## Extrait du document
┌──
C'est possible... mais la marche est haute. Le candidat d'Europe-Ecologie-Les Verts (EELV) était quasiment un inconnu juste avant le premier tour, alors que son adversaire est l'une des femmes les plus en vue dans le paysage politique français. Quand Martine Aubry pousse pour la première fois les portes du pouvoir, Stéphane Baly n'est encore que ce gamin scotché devant un dessin animé. Aubry, c'est quarante ans de carrière, dans les ministères, dans des fauteuils de ministre, dans les fauteuils de maire et de présidente de Métropole, comme cheffe de parti. Aubry, fille de Jacques Delors, c'est aussi une filiation prestigieuse. C'est un caractère, une stature, une autorité. Une femme populaire aussi. En décembre 2019, dans un sondage, les 3/4 des Lillois se disaient satisfaits de son action à l'hôtel de ville. Mais les sondages ne sont pas les élections. Au soir du 15 mars, malgré une prime au sortant qui a profité à bon nombre de maires en France, Martine Aubry cale sous la barre des 30%. Et malgré sa faible notoriété, Stéphane Baly hisse les écologistes à un niveau jamais atteint à Lille : 24,5%. Leur duel s'annonce serré.
└──
## Données fournies
┌──
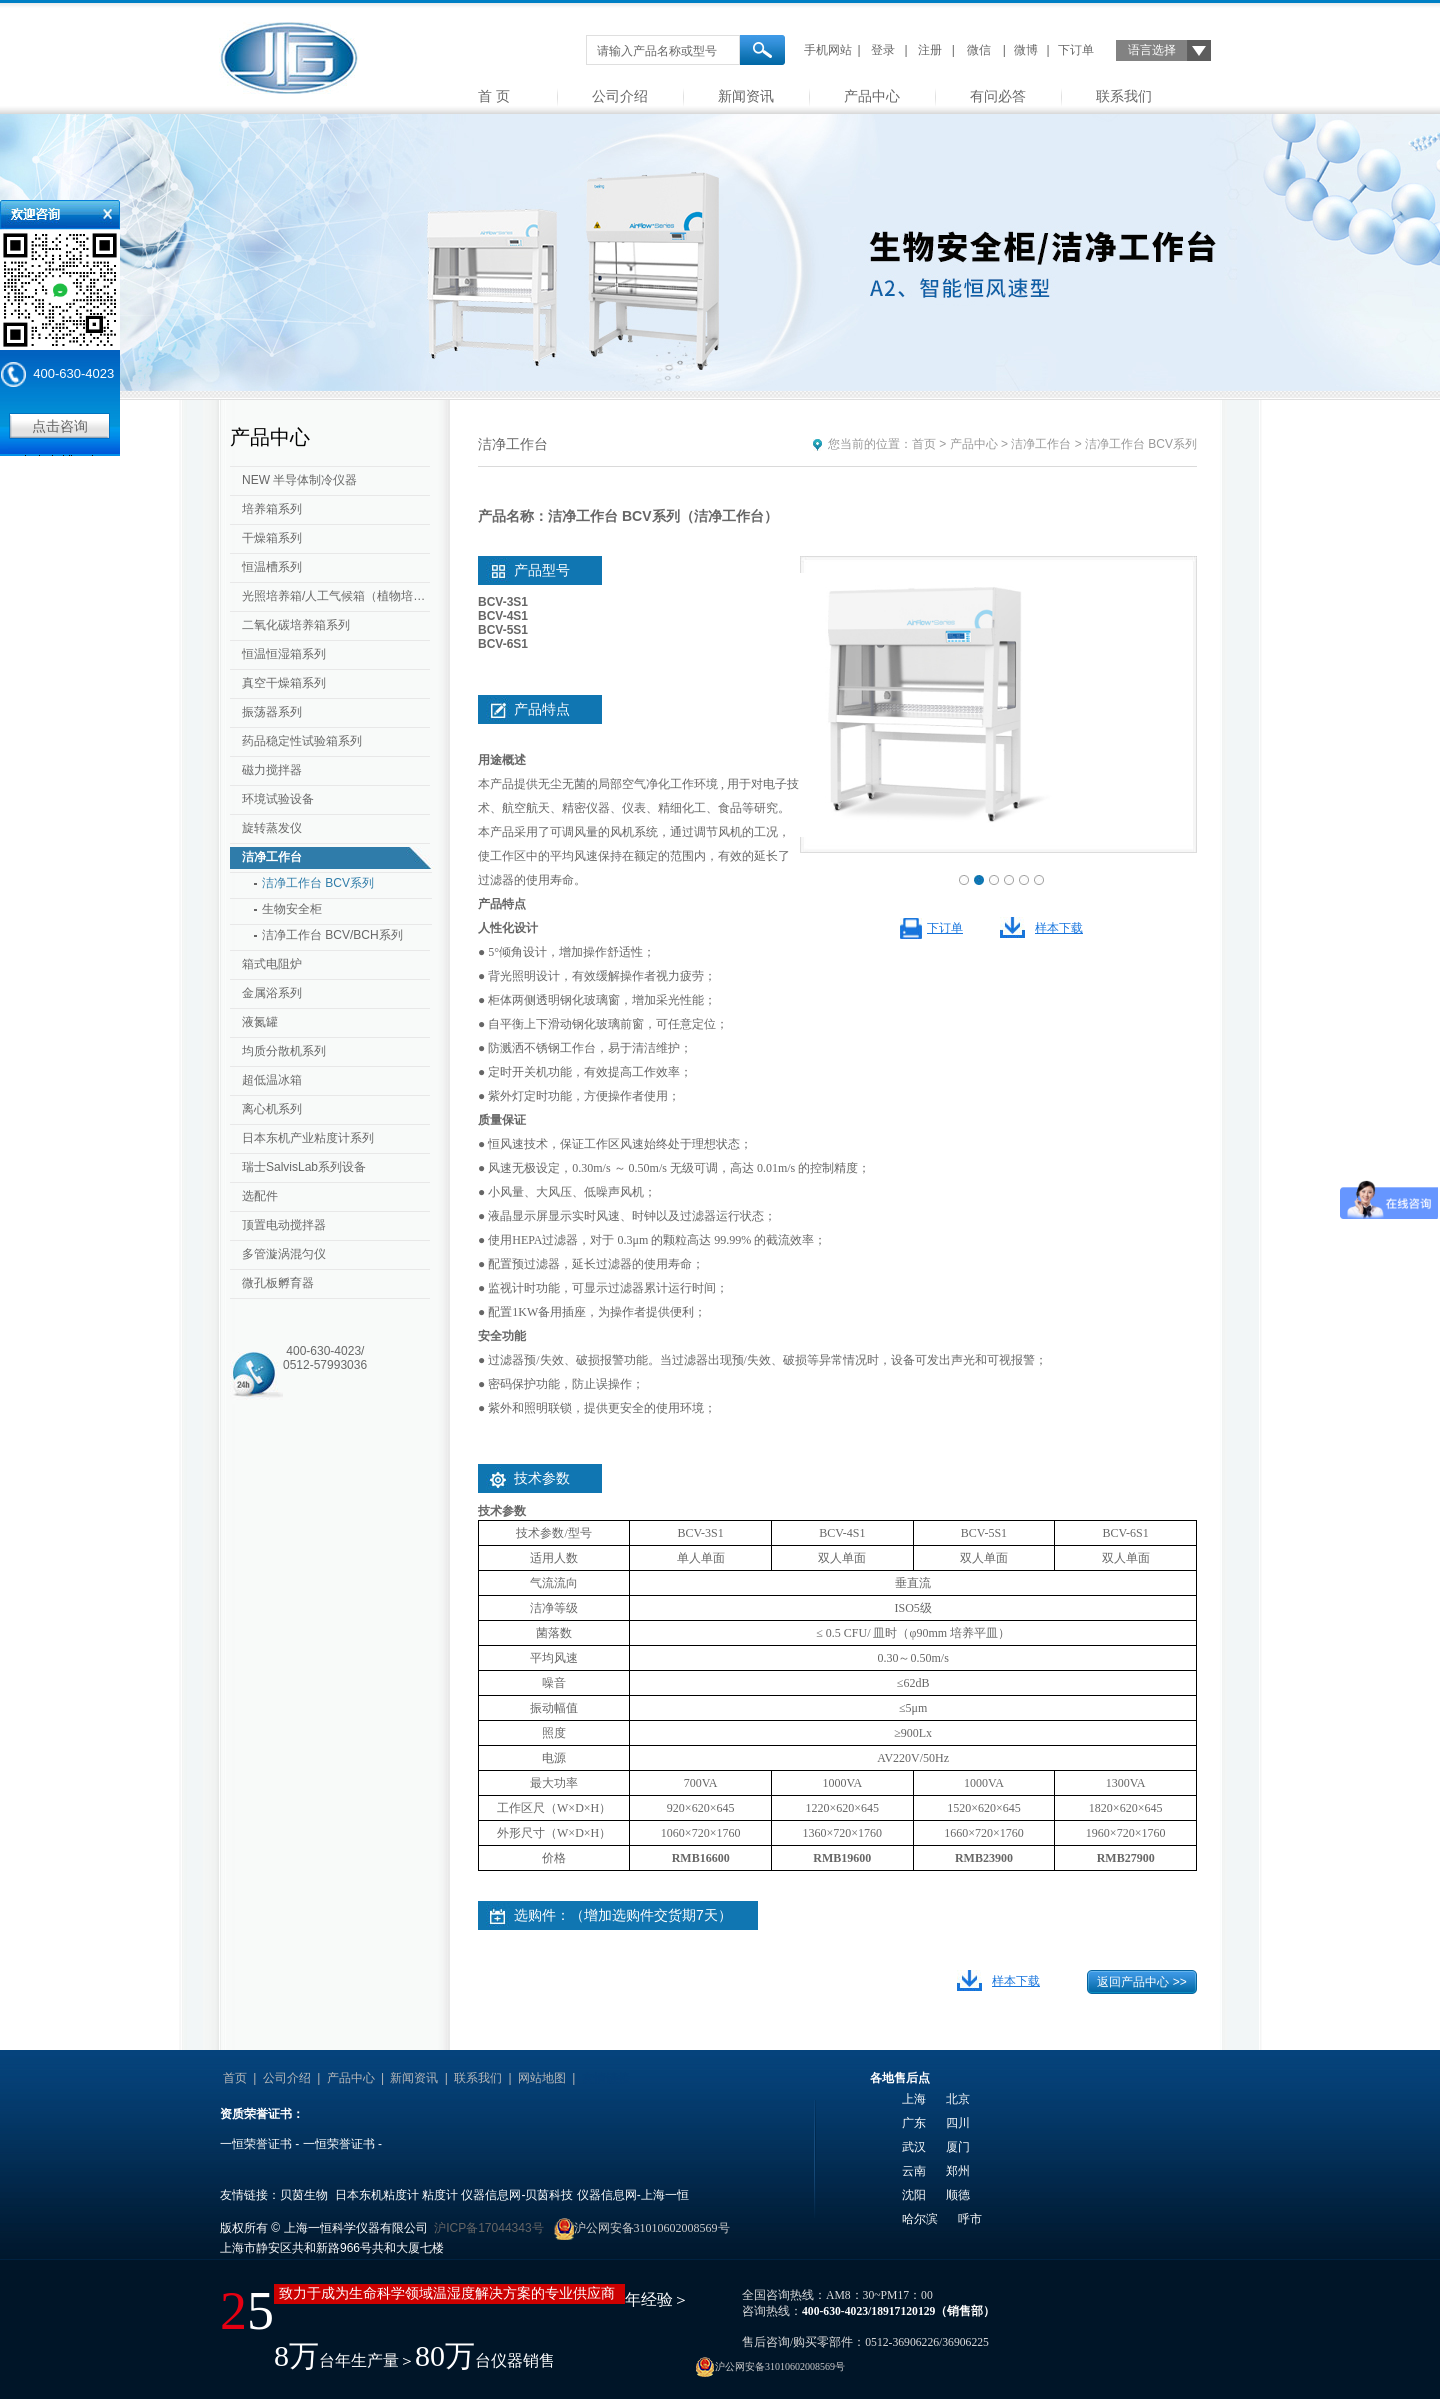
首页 (924, 444)
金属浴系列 (272, 993)
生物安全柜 (292, 909)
└──
## Exercice proposé
Les affirmations suivantes concordent-elles avec l'extrait sur l'élection municipale à Lille ? Répondez à chacune par oui ou par non, en citant les mots décisifs de l'extrait.
1. Stéphane Baly était déjà très connu avant le premier tour.
2. Au soir du 15 mars, Martine Aubry a dépassé les 30 %.
3. En décembre 2019, trois quarts des Lillois se déclaraient satisfaits de l'action de Martine Aubry à l'hôtel de ville.
La liste constitue un matériau à part, indépendant de l'extrait.

## Exercice corrigé
1. Non : « Le candidat d'Europe-Ecologie-Les Verts (EELV) était quasiment un inconnu juste avant le premier tour »
2. Non : « Martine Aubry cale sous la barre des 30% »
3. Oui : « les 3/4 des Lillois se disaient satisfaits de son action à l'hôtel de ville »